* _ASSIGNMENT_: Retype each line of the listing below, from the first through the one holding "Screen dimensions: 1024x938", with no other lines.

* _PROVIDED DATA_:
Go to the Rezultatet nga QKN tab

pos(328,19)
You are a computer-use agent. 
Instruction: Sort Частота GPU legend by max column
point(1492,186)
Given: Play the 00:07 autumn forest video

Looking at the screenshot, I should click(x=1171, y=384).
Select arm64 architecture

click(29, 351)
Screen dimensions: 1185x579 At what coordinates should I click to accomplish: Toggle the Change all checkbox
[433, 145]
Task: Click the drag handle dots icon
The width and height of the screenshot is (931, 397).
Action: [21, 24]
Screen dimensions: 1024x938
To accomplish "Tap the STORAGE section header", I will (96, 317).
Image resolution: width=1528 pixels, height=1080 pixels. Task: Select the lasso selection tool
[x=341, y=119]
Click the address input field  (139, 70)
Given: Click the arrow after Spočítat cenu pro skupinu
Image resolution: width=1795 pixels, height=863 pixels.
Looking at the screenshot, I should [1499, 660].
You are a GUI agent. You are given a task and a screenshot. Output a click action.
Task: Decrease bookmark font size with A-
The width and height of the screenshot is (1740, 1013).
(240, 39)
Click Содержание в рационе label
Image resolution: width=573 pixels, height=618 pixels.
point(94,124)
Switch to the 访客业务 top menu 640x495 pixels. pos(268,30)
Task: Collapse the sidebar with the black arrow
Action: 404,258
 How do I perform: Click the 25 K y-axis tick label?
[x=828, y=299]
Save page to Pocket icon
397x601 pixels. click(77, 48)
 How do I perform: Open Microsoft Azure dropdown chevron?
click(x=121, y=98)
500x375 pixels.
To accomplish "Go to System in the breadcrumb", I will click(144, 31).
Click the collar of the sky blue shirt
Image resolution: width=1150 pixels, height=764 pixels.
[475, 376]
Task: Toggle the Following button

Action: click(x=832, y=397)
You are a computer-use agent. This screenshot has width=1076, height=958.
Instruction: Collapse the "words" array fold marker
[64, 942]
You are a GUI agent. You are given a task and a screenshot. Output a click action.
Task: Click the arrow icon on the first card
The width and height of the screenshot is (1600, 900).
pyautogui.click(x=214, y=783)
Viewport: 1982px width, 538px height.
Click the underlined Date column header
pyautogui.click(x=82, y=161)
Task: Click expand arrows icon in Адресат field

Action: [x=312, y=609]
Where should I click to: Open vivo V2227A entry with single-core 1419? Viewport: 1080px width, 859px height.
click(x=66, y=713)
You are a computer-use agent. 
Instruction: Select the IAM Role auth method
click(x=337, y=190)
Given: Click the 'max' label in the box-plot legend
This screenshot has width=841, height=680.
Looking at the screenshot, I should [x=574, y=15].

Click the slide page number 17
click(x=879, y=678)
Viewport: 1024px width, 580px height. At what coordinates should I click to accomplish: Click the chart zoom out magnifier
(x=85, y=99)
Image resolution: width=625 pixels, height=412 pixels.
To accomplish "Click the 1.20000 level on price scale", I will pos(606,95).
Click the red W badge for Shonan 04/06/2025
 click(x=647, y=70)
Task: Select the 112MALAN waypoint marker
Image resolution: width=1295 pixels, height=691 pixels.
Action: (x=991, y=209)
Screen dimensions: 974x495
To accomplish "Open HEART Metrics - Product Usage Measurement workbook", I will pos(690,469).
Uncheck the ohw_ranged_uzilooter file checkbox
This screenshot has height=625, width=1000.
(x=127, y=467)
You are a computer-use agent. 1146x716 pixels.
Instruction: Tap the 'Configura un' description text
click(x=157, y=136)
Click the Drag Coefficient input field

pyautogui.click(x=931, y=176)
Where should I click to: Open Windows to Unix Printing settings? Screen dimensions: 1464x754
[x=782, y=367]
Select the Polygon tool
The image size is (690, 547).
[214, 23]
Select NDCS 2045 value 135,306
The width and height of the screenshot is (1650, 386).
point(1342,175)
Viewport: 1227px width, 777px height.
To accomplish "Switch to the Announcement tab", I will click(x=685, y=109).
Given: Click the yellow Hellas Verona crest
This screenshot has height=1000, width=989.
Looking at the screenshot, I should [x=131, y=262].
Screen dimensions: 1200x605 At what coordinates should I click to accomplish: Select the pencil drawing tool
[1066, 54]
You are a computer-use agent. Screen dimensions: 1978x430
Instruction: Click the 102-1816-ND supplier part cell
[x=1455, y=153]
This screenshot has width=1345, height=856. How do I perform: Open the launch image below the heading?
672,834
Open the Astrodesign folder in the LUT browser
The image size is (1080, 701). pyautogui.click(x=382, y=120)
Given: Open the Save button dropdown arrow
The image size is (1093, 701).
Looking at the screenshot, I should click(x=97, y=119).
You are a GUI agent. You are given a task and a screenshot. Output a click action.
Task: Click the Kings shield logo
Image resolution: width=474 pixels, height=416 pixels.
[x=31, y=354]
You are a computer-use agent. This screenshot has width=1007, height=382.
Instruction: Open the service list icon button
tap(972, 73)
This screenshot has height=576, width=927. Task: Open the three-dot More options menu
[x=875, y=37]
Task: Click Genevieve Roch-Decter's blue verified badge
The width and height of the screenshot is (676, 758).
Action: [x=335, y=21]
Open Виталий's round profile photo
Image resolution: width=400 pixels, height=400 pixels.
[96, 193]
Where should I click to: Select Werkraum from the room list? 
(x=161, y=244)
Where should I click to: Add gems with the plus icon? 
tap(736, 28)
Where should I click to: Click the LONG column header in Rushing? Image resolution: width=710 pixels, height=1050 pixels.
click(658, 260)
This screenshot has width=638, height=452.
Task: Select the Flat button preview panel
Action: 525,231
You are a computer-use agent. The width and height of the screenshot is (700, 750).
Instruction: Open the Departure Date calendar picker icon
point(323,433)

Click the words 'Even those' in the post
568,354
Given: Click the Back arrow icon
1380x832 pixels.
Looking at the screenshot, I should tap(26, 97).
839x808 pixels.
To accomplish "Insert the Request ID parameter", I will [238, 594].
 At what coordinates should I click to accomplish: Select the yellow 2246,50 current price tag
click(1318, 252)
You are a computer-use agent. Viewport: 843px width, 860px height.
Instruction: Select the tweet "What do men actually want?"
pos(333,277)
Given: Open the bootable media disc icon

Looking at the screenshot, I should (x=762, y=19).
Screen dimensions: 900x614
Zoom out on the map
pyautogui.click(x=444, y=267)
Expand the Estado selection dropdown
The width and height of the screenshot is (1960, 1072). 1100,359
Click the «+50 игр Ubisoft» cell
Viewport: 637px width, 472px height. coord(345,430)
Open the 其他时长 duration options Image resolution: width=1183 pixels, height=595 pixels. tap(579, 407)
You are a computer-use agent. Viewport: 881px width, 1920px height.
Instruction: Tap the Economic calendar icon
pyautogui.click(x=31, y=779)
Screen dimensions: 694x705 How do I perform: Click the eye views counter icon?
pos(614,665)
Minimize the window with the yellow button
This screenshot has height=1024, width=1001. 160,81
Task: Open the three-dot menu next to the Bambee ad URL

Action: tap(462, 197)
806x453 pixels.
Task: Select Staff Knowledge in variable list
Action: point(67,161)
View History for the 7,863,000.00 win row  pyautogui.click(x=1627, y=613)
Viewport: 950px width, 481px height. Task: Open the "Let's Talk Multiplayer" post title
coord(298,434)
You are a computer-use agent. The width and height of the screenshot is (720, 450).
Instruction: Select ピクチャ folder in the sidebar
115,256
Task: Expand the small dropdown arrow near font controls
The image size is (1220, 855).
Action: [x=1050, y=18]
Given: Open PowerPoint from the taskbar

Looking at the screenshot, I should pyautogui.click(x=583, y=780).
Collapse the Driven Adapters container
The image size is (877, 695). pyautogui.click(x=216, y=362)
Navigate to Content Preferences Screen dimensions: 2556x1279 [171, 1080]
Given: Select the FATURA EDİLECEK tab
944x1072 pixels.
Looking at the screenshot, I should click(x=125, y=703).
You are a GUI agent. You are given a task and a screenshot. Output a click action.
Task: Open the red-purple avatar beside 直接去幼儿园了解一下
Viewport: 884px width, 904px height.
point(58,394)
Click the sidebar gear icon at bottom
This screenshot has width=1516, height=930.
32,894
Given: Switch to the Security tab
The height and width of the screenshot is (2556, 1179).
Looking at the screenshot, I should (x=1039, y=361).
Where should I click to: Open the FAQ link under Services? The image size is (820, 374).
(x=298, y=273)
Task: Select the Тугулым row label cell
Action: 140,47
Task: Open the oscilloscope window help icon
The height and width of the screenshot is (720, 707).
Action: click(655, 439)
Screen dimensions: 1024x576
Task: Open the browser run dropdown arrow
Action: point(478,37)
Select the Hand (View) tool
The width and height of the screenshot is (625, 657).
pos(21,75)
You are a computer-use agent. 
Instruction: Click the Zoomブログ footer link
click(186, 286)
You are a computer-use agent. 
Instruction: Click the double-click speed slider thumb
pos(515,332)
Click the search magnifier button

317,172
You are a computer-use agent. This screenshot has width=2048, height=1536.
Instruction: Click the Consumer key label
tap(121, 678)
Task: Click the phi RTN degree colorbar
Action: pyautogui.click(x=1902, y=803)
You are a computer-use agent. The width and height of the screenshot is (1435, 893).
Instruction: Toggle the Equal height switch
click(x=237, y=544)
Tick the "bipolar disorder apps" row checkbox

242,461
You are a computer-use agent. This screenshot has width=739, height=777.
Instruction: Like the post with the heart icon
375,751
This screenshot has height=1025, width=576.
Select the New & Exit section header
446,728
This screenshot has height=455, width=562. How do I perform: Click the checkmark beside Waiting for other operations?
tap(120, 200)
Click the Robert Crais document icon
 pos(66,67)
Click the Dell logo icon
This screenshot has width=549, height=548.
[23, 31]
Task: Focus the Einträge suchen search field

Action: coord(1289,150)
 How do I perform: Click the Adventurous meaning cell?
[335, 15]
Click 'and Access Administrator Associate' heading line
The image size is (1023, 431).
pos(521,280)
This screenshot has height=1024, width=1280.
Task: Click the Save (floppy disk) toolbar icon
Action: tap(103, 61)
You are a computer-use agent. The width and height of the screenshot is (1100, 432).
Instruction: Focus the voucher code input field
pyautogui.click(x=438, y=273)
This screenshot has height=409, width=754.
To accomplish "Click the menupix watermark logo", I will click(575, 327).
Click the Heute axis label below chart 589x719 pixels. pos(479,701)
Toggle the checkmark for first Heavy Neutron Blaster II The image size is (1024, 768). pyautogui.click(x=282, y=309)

* _COMPLETED EXERCISE_:
Go to the Rezultatet nga QKN tab

pos(328,19)
You are a computer-use agent. 
Instruction: Sort Частота GPU legend by max column
point(1492,186)
Given: Play the 00:07 autumn forest video

Looking at the screenshot, I should click(x=1171, y=384).
Select arm64 architecture

click(29, 351)
Screen dimensions: 1185x579 At what coordinates should I click to accomplish: Toggle the Change all checkbox
[433, 145]
Task: Click the drag handle dots icon
The width and height of the screenshot is (931, 397).
Action: [21, 24]
Screen dimensions: 1024x938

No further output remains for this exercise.